** Opening Data supplied block **

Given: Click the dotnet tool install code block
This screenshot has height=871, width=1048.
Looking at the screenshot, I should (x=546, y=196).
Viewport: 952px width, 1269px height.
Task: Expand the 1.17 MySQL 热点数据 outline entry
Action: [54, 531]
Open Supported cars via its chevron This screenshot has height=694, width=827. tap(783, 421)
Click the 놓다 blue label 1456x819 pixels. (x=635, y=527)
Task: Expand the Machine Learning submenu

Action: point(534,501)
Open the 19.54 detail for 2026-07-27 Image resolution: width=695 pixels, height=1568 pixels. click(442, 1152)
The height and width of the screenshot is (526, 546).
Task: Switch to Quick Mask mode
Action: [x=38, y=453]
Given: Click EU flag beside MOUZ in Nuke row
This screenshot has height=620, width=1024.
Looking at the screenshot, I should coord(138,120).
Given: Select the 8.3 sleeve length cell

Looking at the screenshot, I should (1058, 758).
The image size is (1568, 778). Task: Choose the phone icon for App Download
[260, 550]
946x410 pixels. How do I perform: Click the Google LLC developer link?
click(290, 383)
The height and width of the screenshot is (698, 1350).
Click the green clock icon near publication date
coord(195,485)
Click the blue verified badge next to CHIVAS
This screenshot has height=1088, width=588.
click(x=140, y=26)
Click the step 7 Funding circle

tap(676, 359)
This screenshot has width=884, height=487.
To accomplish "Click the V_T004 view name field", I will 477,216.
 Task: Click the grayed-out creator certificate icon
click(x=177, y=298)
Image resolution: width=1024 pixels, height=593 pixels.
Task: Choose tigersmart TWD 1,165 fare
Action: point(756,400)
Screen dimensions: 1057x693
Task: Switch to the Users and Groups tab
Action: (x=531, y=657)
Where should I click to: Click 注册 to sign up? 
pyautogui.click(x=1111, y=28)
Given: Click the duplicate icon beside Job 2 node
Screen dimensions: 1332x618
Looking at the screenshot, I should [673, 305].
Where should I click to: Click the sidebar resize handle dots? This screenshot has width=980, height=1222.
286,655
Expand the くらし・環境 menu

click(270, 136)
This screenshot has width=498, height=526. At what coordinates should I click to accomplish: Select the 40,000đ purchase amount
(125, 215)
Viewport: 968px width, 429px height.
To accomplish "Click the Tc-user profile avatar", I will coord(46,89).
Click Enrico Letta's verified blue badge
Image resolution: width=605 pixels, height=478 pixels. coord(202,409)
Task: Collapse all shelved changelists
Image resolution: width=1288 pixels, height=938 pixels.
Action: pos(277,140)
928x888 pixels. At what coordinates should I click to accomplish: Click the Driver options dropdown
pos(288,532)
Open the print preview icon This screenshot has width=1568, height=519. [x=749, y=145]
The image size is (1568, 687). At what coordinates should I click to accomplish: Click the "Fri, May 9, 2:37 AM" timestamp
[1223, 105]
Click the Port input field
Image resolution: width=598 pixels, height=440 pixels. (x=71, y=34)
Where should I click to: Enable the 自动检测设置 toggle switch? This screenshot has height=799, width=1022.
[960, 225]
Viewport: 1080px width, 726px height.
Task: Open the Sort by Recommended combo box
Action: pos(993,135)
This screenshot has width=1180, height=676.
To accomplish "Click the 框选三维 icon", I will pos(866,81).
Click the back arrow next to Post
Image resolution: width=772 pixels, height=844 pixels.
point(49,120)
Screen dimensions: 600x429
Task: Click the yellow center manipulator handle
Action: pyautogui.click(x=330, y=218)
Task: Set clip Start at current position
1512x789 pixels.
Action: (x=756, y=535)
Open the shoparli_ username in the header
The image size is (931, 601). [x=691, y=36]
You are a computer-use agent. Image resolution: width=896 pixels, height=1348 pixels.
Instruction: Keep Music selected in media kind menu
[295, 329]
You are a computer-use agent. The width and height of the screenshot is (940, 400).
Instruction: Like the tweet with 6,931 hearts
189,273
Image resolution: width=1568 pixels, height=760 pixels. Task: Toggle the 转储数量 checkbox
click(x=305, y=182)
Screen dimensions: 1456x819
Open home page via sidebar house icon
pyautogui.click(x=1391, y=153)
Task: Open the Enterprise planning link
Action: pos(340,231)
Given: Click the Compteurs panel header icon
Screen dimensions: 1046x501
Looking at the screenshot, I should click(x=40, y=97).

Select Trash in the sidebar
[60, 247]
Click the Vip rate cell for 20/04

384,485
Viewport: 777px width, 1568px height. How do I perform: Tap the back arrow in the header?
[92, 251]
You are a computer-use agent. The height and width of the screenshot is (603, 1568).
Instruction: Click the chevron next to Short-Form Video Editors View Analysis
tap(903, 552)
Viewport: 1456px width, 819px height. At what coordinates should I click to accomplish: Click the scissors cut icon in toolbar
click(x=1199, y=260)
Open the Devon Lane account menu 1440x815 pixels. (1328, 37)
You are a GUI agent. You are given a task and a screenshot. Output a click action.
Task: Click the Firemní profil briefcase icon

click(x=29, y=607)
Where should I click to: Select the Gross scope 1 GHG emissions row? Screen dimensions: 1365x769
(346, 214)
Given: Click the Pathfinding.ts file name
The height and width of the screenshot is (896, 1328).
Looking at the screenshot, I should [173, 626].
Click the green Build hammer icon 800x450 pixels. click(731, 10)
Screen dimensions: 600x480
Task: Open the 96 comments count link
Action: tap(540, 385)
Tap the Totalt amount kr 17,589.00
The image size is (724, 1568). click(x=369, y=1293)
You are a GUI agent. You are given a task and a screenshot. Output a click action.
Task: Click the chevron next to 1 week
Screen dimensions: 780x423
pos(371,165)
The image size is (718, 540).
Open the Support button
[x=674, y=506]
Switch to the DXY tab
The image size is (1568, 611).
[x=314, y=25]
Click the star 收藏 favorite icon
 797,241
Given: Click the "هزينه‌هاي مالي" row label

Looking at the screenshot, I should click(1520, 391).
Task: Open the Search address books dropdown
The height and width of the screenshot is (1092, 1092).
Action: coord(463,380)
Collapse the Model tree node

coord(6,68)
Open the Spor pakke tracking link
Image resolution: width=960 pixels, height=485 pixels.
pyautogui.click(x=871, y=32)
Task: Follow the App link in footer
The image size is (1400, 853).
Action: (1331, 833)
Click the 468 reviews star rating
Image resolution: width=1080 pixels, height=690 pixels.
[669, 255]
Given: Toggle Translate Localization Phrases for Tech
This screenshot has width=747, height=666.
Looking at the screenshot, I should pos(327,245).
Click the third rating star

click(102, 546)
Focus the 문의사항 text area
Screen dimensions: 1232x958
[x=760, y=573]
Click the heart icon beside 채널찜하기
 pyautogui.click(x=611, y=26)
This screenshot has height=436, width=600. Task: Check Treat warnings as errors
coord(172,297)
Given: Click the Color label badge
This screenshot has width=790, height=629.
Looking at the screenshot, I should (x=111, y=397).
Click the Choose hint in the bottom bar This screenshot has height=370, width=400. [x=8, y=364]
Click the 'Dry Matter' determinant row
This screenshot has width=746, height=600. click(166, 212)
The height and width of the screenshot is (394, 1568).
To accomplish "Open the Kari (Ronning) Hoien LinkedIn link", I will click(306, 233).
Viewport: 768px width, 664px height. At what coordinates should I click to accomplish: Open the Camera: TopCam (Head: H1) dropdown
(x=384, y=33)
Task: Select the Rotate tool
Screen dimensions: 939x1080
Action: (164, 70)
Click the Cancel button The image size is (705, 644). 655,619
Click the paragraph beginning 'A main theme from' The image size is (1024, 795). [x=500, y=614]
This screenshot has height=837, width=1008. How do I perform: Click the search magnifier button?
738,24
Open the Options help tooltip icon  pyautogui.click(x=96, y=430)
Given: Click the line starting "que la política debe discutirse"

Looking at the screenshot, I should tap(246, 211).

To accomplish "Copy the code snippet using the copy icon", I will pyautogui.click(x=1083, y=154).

** Closing Data supplied block **

> Exercise goal:
The lines above starting at the one that contains "Expand the くらし・環境 menu" and ending at the one that contains "This screenshot has width=1180, height=676." must be transcribed exactly, and no other lines may appear.

> Answer box:
Expand the くらし・環境 menu

click(270, 136)
This screenshot has width=498, height=526. At what coordinates should I click to accomplish: Select the 40,000đ purchase amount
(125, 215)
Viewport: 968px width, 429px height.
To accomplish "Click the Tc-user profile avatar", I will coord(46,89).
Click Enrico Letta's verified blue badge
Image resolution: width=605 pixels, height=478 pixels. coord(202,409)
Task: Collapse all shelved changelists
Image resolution: width=1288 pixels, height=938 pixels.
Action: pos(277,140)
928x888 pixels. At what coordinates should I click to accomplish: Click the Driver options dropdown
pos(288,532)
Open the print preview icon This screenshot has width=1568, height=519. [x=749, y=145]
The image size is (1568, 687). At what coordinates should I click to accomplish: Click the "Fri, May 9, 2:37 AM" timestamp
[1223, 105]
Click the Port input field
Image resolution: width=598 pixels, height=440 pixels. (x=71, y=34)
Where should I click to: Enable the 自动检测设置 toggle switch? This screenshot has height=799, width=1022.
[960, 225]
Viewport: 1080px width, 726px height.
Task: Open the Sort by Recommended combo box
Action: pos(993,135)
This screenshot has width=1180, height=676.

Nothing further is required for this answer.